Over the summer I had the pleasure of working for Earnest, a financial technology startup which offers personal loans using a merit-based algorithmic system. The experience was educational, challenging, and—simply put—fun. I’m glad that of all the summer offers I was deciding upon at the time, I chose Earnest.

Here I’ll pinpoint some of the amazing things that really attracted me about the startup, as well as how I feel about the time I spent working there. You can read about what I actually did here (to be published: pending company approval for super secret algorithm reasons).

Impact

One of the best aspects about the internship is that you’re treated as a full-time employee. This is not only reflected in how others treat you, but also in the level of responsibility you have in the company. As an intern, I was able to build our primary predictive algorithms from scratch. Of course, the lead data scientist Austen was always around if I had any questions or tips to approach certain challenges, but I was given full responsibility for writing the algorithms.

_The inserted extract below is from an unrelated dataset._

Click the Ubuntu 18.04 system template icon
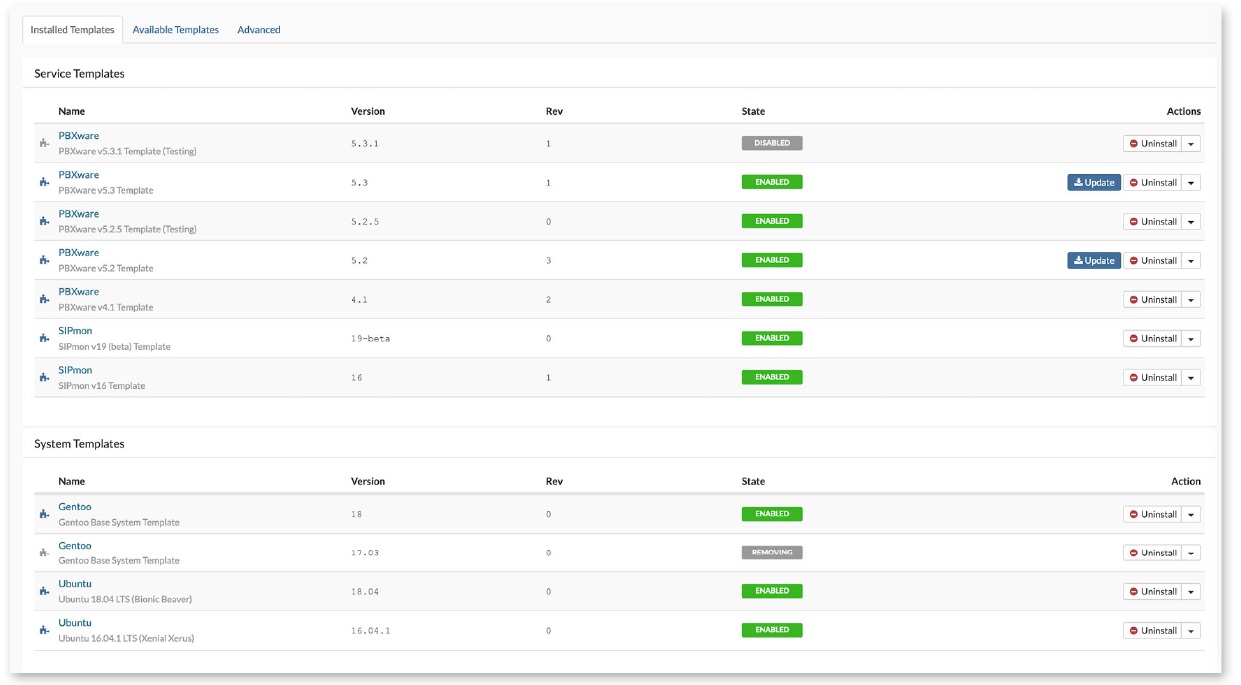This screenshot has height=685, width=1241. (43, 590)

There are also advantages common to early stage startups in general: you work across multiple teams and interfaces of the product, you face multiple challenging problems over the period, and, perhaps most importantly, you actually get things done. I’ve heard too many intern stories about how they’ve worked on minor projects that were insubstantial to the company itself, oftentimes microoptimizing some functionality because they couldn’t be trusted to do anything more. At an early stage startup, there’s so much work left to do that you’re bound to find one which is beneficial for both you in terms of your interests and the company in terms of its future.

Data

Data science is a still-evolving field, and it’s difficult to find the best fit because the job description for data scientists varies drastically across companies. Many companies and job-seekers alike do not understand the role of data scientists, positioning them/themselves too often as classical analysts, consultants, or technicians.

Data science is by nature a cross-disciplinary field, incorporating classical theory and inference from statistics, as well as algorithms and programming expertise from computer science. As data scientists, we need to be able to be strong in both areas—even a third if one includes the mathematics necessary for the theory and development behind the algorithms: proofs, convergence rates, convexity, generalizations and constraints, etc.

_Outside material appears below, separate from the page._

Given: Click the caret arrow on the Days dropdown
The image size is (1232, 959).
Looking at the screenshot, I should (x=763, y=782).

Fortunately, I was able to use the most of my abilities during my internship. I would query from a database like MongoDB or PostgreSQL, preprocess text in Python, do some exploratory data analysis and prototyping in R, tune parameters for optimization, and make inferences from our models and assumptions.

Culture

The talented (and dedicated) people at Earnest make the place a joy to work. We value transparency to the point where everyone receives everyone else’s emails, can follow other people’s calendars, and can join and listen to any of the detailed weekly reviews going on. Earnest is open and friendly enough that a person can bring up a project they’re working on and get feedback from others regardless of assigned responsibilities or teams.

We also have weekly Team Nights (formerly called Jank n Drank, and pending a more creative name!), where every Wednesday we would spend time together playing games, eating dinner, and having a few laughs. Settlers of Catan can get quite competitive here, which may not be surprising given all the computer geeks and math nerds, and also that our CEO used to play Magic the Gathering competitively.

Lunch n Learns feature a guest speaker with fountains of industry knowledge and who talks about his or her personal experiences. The atmosphere is always laid back and inviting: munching, talking, joking, and chiming in questions as interesting ideas arise. This has personally been my favorite event because of all the insights provided by these amazingly talented people. We’ve had speakers from Coinbase, Lyft, Facebook, and Dropbox, and we’re always incredibly excited to have them volunteer their time to come here and speak.

Pace

Earnest is lean, reactive, quick to ship, and scalable. There’s a reason it received $15 million in venture funding from investors such as Andreessen Horowitz and First Round Capital. Edmond Lau on Quora describes this best for early stage startups in general:

“Pre-commit code reviews, weekly, biweekly, or even monthly release cycles, launch checklists, and formalized product approval meetings are all mechanisms and processes aimed at creating structure and minimizing breakages at larger companies, but often at the cost of development speed. Continuous deployment (where every commit can go to production), post-commit code reviews, and lighter-weight approval processes at startups aim to allow for quick iteration while providing for basic quality control.” [1]

There is no sluggish legacy code or trying to get our products to work from a long history, so we’re able to use the latest tools in the industry. We’re quick to adapt and willing to try new techniques if they can better ourselves in the long run. After all, the end goal is not to optimize for short term returns but for long term value. We lend personal loans to people now and years later we may even do their home mortgage.

Advice

Here are a quick few pointers for future data scientists and interns, not only at Earnest but for jobs in general:

  • Stay up to speed on every ongoing project.
  • Go to networking events.
  • Take advantage of the open-endedness of your work.
  • Don’t be afraid of attempting novel approaches. (It could lead to more interesting problems to solve!)
  • Spend time finding precisely what you’d like out of the period you’ll be working, and voice your opinions regarding them.